Ancient Mirrors and Earth Worms

These are some musings from zen writing practice that I did in April at Sakura-ji, which is the Creston Zen centre.  We are really lucky to have Kuya and the Zendo here.

A sentence from a zen text is pulled at random and you have a minute to write your thoughts without stopping, without judgement.  It is a really interesting practice.

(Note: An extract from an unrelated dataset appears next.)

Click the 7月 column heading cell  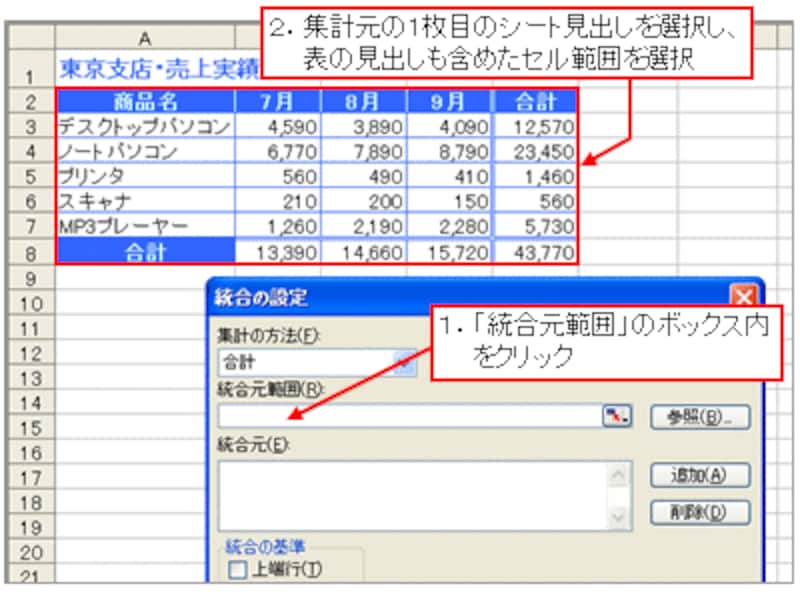[x=278, y=101]
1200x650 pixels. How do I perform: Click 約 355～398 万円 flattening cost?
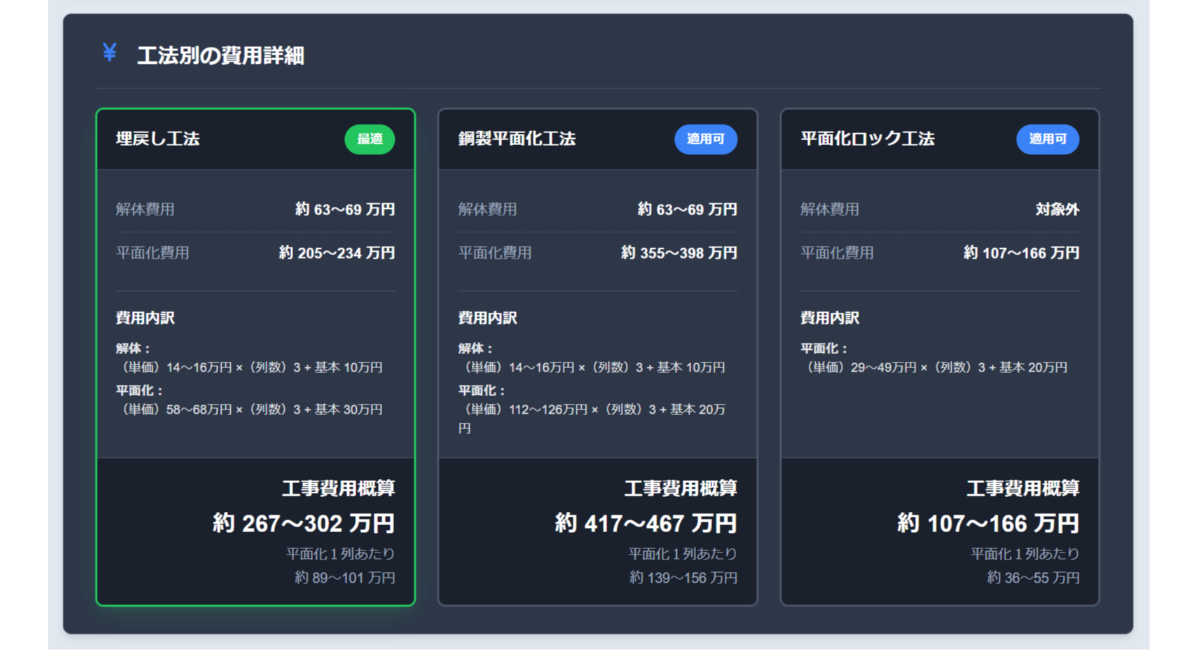click(x=679, y=253)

 Ancient mirror, rock bed of the land. Genesis of life, of soil, of ancient forests reaching for the sky.  Creating life.  Mountains curving around rivers and lakes.  Reflecting sky.  Sky blue. Sky grey. Sky ripples with wind.  Wind which touches the face, plays in leaves and hair, chills and cuts and cools and soothes.  Ancient rhythms across the world changed but not changed.   Processes for renewal, recycle, rebuild.  Death and life.  Changed from this to that.  Now balance is broken but not forever.  Do planets explode like in sci-fi movies when balance is cracked?  Or do they continue towards a new balance derived from ancient rhythms.  One that mirrors, but is not the same as the past.  Will new creatures evolve?  Magical beings that communicate with the roots of trees? That fly? That cooperate.  Respect.  Love.  What will that all look like?  What is the ancient mirror of spirit?  Is spirit continuous?  Are we one spirit through time just as wind blows...

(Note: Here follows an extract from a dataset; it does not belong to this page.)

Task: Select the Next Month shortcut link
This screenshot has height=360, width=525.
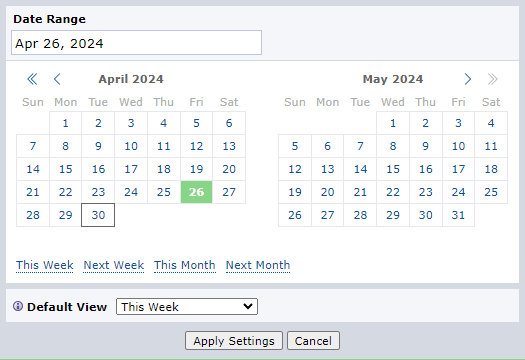Action: (258, 265)
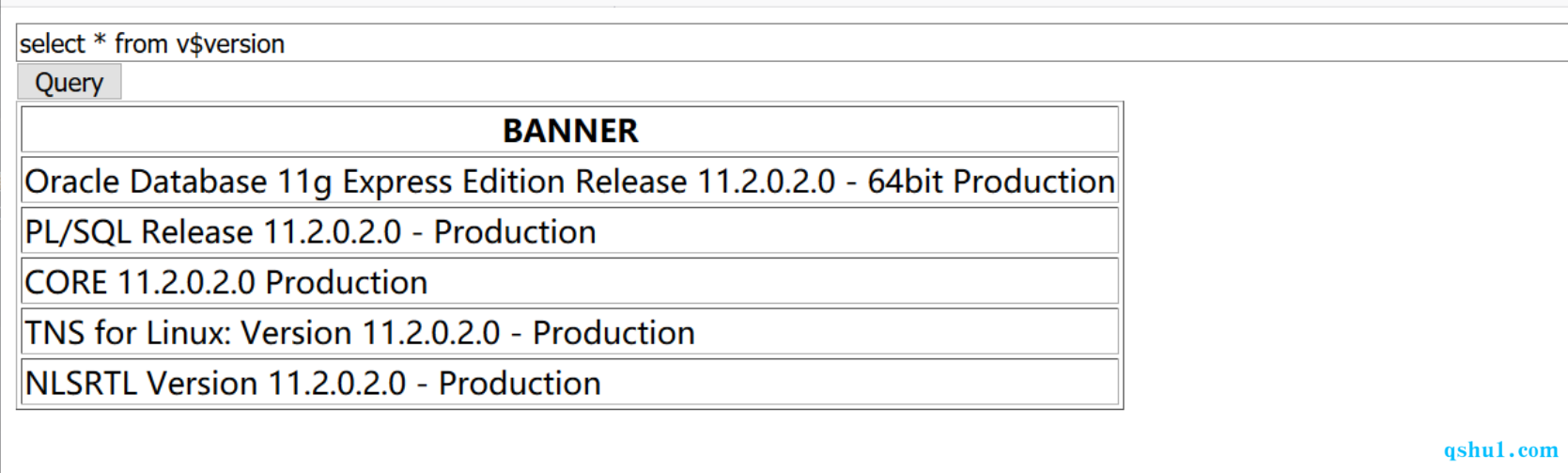
Task: Click the word 'CORE' in the third row
Action: coord(66,282)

Dig in the earth and find worms.  Big worms, small worms, wiggling worms.  Red or grey white and purple banded.  Follow their tunnels in the earth.  Burrow deep.  What is it like to live in the arth?  To be bathed in humus?  Rich, moist, cool.  Who are you neighbours?  Centipedes, fungus, beetles?  

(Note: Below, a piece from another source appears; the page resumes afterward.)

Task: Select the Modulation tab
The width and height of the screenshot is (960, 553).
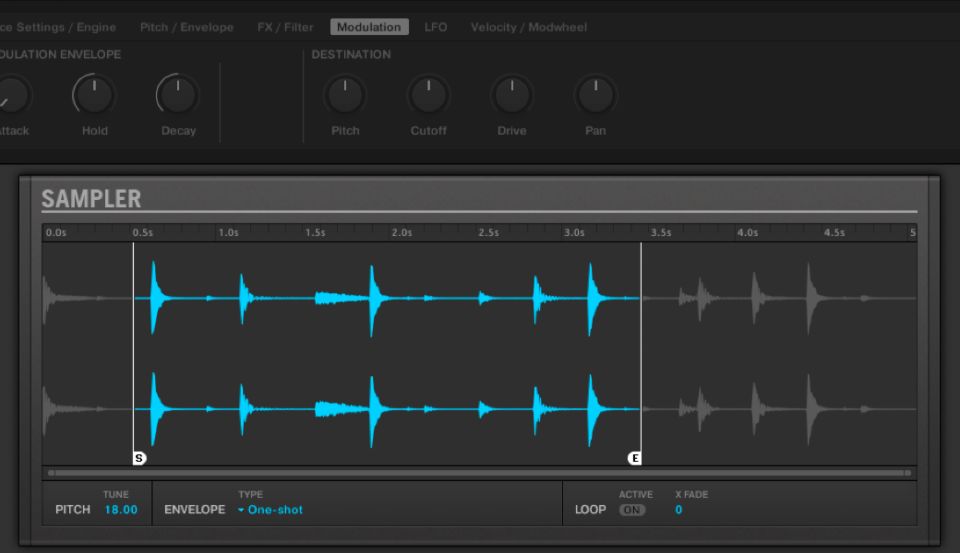Action: [368, 27]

Do you get together for neighbourhood potlucks when compost is dug into the earth?  Do you rate the compost like wine?  Certain piles having different ingredients, different rates of decomposition?  This one has hints of apples and llama poo while this one has cow and nettles.  Corn stalks, leaves and dead plant material versus the taste of grass clippings and new growth in the spring.  oh what is it like to  be a decomposer?  To transform one material into another?  Is there a secret sect of alchemist living in the soil, changing rotting materials into gold?  Black gold, the smell of life,  the ultimate beginning of health.   Are you afraid of the robin who comes to hunt you to feed her babies?  Or do you offer yourself up willingly as an alchemist, a transformer?